Qu’est-ce qu’un solde budgétaire? C’est tout simplement la différence entre les revenus et les dépenses du gouvernement.  

  • Si positif (Recettes > Dépenses), on parle d’un surplus budgétaire
  • Si négatif (Recettes < Dépenses), on parle d’un déficit budgétaire
  • Si nul (Recettes = Dépenses), on est au « déficit zéro »

Lorsqu’un gouvernement dégage un déficit budgétaire, il faut alors qu’il emprunte de l’argent sur les marchés financiers pour lui permettre de dépenser plus que ce qu’il reçoit en revenus. La dette publique augmente.  

Au contraire, s’il fait un surplus budgétaire, il a de la marge de manœuvre pour soit pour investir ce surplus dans des investissements long terme (éducation, innovation, infrastructures, etc.), soit pour rembourser une partie de sa dette. La dette publique diminue alors.  

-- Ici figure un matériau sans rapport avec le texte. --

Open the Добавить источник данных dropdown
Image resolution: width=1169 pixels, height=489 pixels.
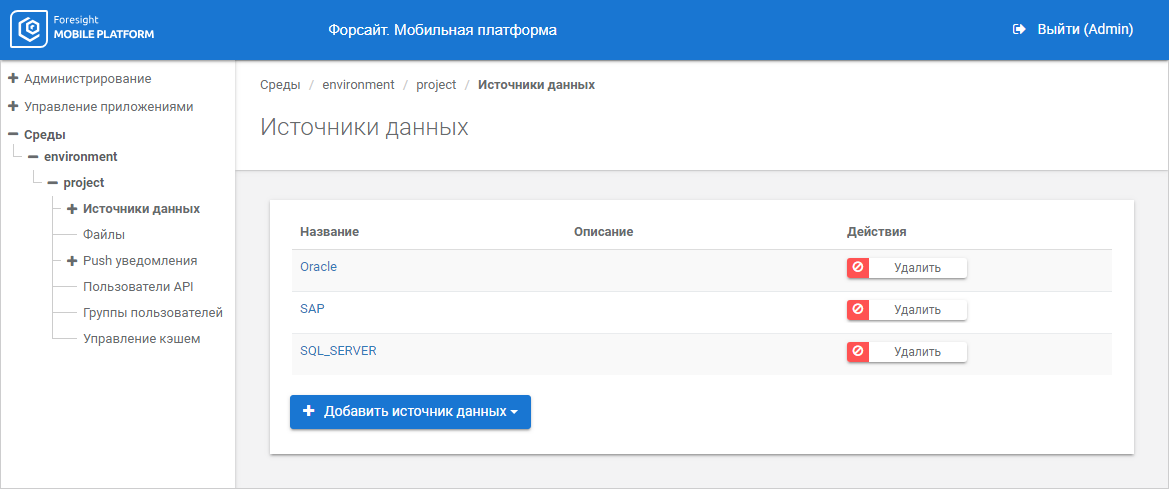pyautogui.click(x=410, y=411)
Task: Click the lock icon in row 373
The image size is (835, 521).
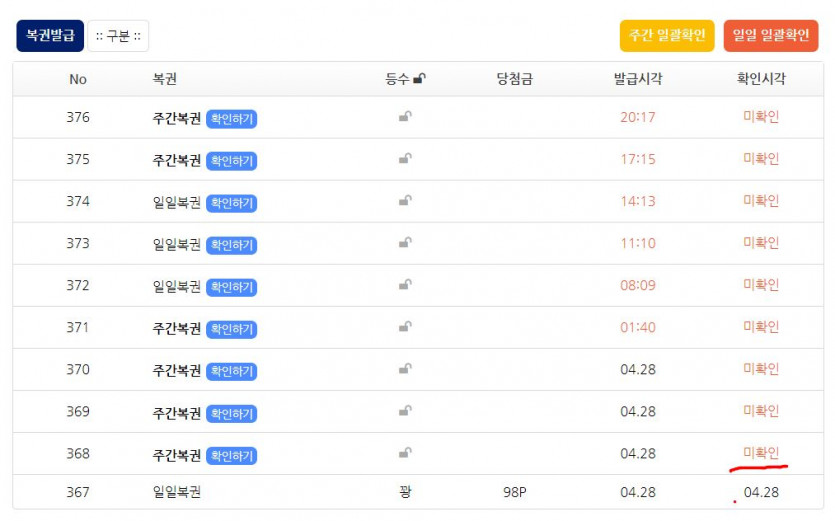Action: pos(405,243)
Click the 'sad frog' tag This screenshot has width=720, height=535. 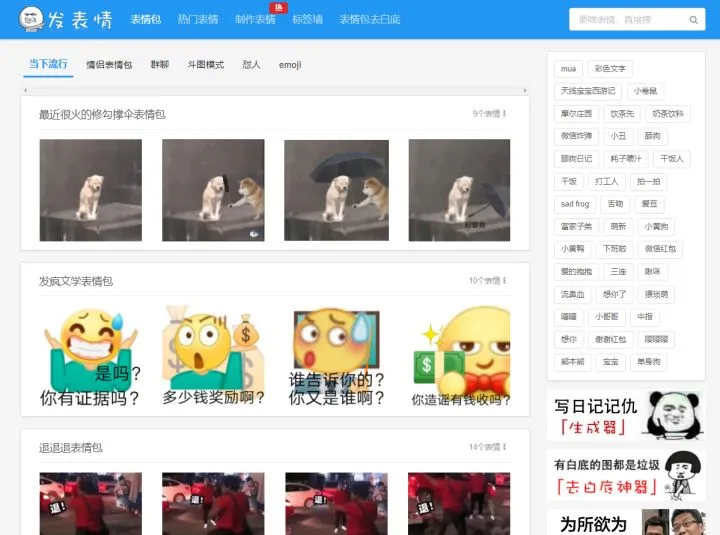(x=574, y=204)
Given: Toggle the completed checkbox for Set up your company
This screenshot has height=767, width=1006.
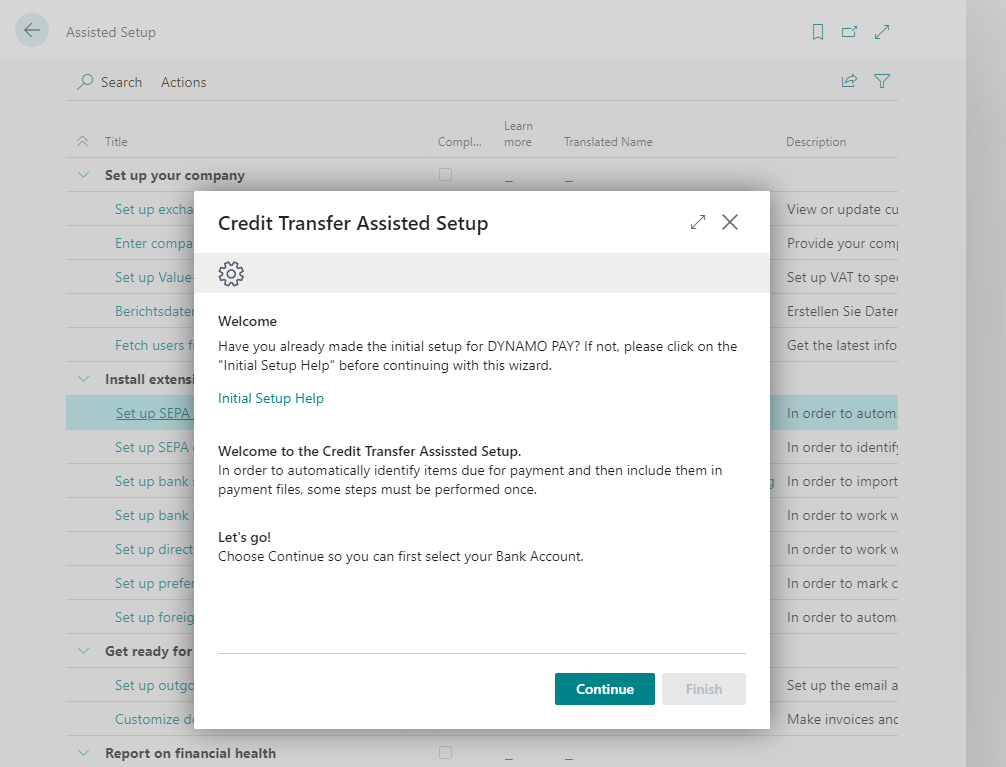Looking at the screenshot, I should click(445, 174).
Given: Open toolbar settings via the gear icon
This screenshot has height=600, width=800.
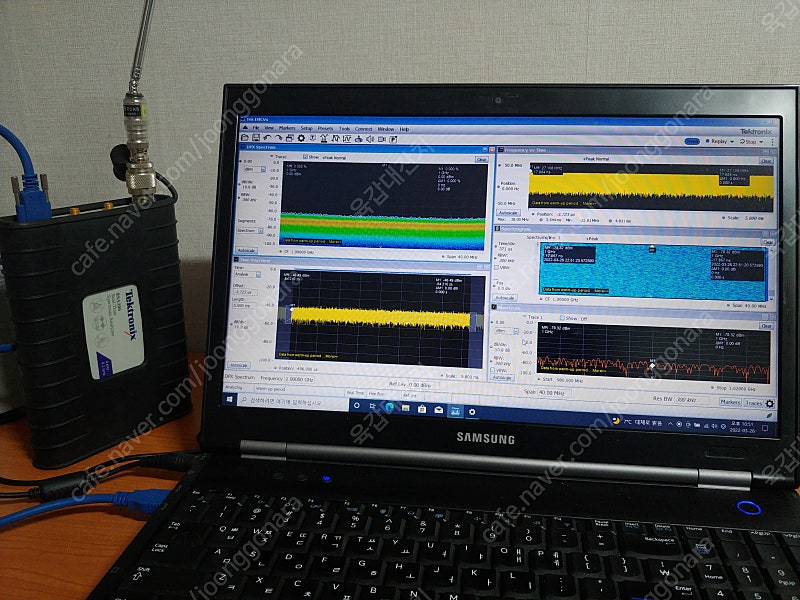Looking at the screenshot, I should click(x=301, y=137).
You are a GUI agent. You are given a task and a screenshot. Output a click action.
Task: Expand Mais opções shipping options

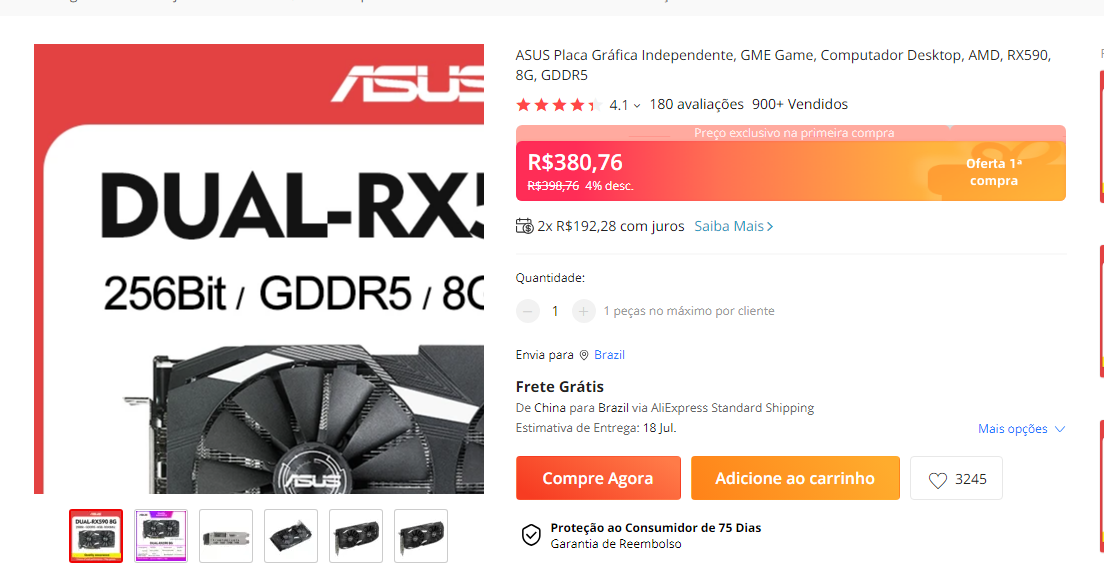click(x=1022, y=429)
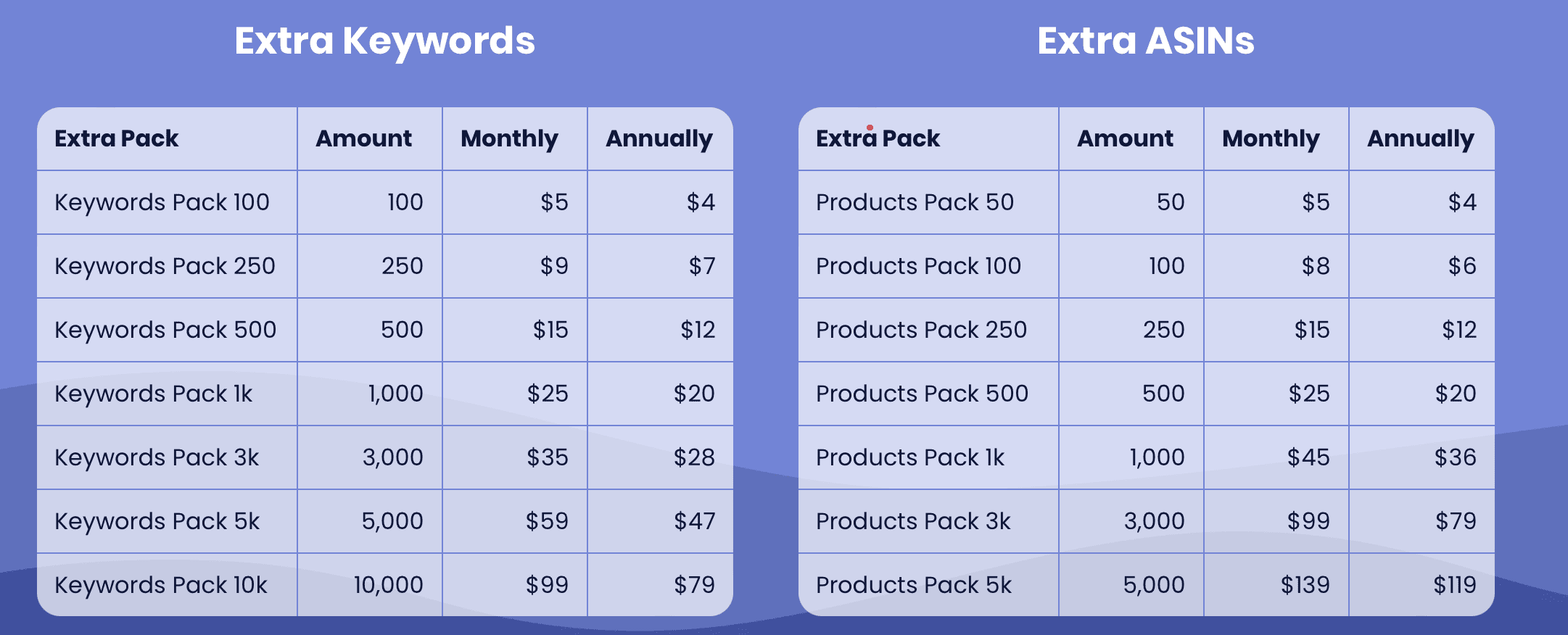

C’est la recette magique d’une saine gestion budgétaire : en temps de crise, le gouvernement doit s’assurer de relancer l’économie, en multipliant les investissements et les dépenses. L’endettement augmente. Et quand la croissance économique revient, il en profite pour rembourser la précédente dette encourue avec les surplus générés.